§ TASK TO COMPLETE
Give back the records below exactly, every one, with no pictures.

********************

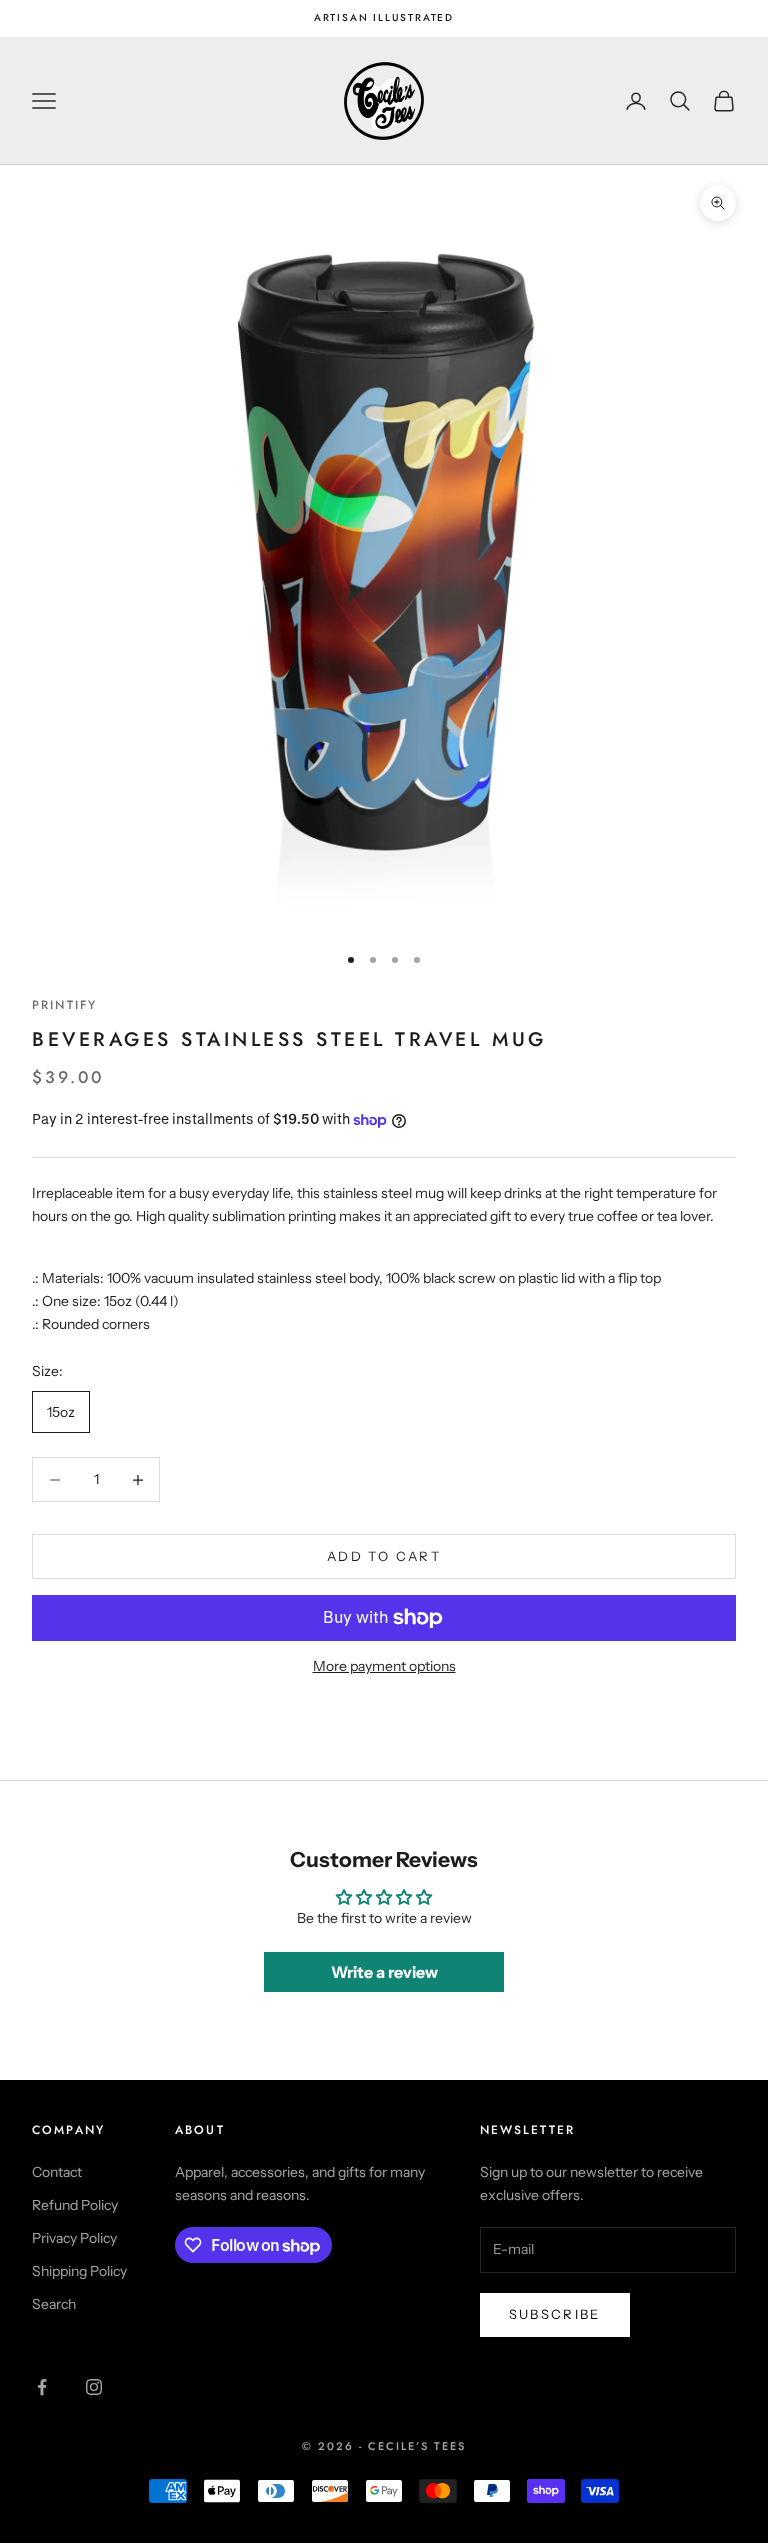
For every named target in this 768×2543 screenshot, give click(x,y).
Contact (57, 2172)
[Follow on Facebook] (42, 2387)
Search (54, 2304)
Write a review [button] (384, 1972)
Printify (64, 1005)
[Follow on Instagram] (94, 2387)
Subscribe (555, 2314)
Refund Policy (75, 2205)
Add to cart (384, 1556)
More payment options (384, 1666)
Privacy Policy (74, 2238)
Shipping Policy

********************

§ EXERCISE RESULT
For every named target in this 768×2543 screenshot, give click(x,y).
Contact (57, 2172)
[Follow on Facebook] (42, 2387)
Search (54, 2304)
Write a review [button] (384, 1972)
Printify (64, 1005)
[Follow on Instagram] (94, 2387)
Subscribe (555, 2314)
Refund Policy (75, 2205)
Add to cart (384, 1556)
More payment options (384, 1666)
Privacy Policy (74, 2238)
Shipping Policy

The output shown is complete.